Raynal s’est appuyé sur une documentation importante comme pour tous les autres livres de
l’Histoire. On peut repérer des emprunts au Journal historique de Pierre-François-Xavier de
Charlevoix, à l’Histoire générale des voyages de l’abbé Prévost, à l’Histoire des colonies
européennes dans l’Amérique d’Edmond et William Burke, à Buffon et à l’Essai sur les mœurs
de Voltaire. La figure du sauvage se situe bien souvent au centre de la réflexion de Raynal et
de ses collaborateurs avec cette question essentielle : la civilisation a-t-elle été un bienfait
pour les mœurs et la vertu ou a-t-elle eu un effet corrupteur ? Les sauvages ont-ils échappé à
la superstition ? Et on ne trouve pas de réponse catégorique à cette question, pas plus que
sur les bienfaits de la colonisation. Il faut prendre en compte que si Diderot s’intéresse aux
questions éthiques liées à l’entreprise coloniale, Raynal est souvent plus pragmatique et
s’interroge sur les raisons des lenteurs de la colonisation, mais tous les deux accusent le
monopole de freiner les efforts des colons pour développer les colonies. Dans les livres où la
narration et la description priment sur l’argumentation, les contributions de Diderot sont
moins importantes, comme c’est le cas dans le livre XVI, où il déplore cependant la cessation
de la Louisiane à l’Espagne, sans que les habitants aient été consultés. Dans le livre XVII,
consacré au Canada, Diderot condamne la cupidité des Espagnols, mais cette condamnation
constitue moins une défense des indigènes, les Abénaquis que le fait que l’Espagne ne
partage pas les retombées économiques de la colonisation avec les autres pays européens.

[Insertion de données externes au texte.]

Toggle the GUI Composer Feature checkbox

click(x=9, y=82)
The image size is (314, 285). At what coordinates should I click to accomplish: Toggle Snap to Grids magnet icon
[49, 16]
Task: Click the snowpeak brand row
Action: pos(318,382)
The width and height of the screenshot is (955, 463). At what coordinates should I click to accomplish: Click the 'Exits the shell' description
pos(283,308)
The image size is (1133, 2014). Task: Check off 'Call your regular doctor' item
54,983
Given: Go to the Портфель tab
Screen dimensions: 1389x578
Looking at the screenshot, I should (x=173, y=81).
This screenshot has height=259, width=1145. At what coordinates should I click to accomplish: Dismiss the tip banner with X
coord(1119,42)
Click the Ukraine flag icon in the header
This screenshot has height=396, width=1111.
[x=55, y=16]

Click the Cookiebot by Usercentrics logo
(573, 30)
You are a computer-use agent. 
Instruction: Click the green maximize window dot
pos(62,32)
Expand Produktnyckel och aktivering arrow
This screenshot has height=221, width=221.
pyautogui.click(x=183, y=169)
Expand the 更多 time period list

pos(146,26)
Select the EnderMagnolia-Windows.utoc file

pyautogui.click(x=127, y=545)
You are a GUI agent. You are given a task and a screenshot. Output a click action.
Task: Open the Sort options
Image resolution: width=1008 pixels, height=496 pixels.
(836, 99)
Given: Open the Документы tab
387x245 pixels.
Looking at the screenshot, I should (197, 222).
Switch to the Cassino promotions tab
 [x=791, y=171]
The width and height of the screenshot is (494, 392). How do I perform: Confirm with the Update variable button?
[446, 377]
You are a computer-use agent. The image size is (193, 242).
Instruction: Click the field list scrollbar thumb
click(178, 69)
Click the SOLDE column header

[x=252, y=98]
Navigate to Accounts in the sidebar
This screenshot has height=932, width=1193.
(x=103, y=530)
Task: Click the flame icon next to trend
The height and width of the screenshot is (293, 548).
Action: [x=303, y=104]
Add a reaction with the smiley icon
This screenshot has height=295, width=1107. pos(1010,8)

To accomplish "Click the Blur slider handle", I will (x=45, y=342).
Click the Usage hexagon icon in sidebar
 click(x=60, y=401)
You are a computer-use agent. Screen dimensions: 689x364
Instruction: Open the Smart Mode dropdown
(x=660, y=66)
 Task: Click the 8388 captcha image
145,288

Bien souvent, la réalité des colonisés est effacée. Les réflexions sur la vertu des sauvages
concernent en dernière analyse les sociétés occidentales et leur degré de corruption. Si les
peuples sauvages sont considérés parfois comme plus heureux, ils sont aussi décrits comme
moins virils.
Le livre XVIII aborde la question de l’indépendance des colonies américaines et la
déclaration des Etats-Unis le 4 juillet 1776. Alors que Diderot soutient le processus
d’autonomie des colonies à l’égard de l’Angleterre, Raynal se montre beaucoup plus critique.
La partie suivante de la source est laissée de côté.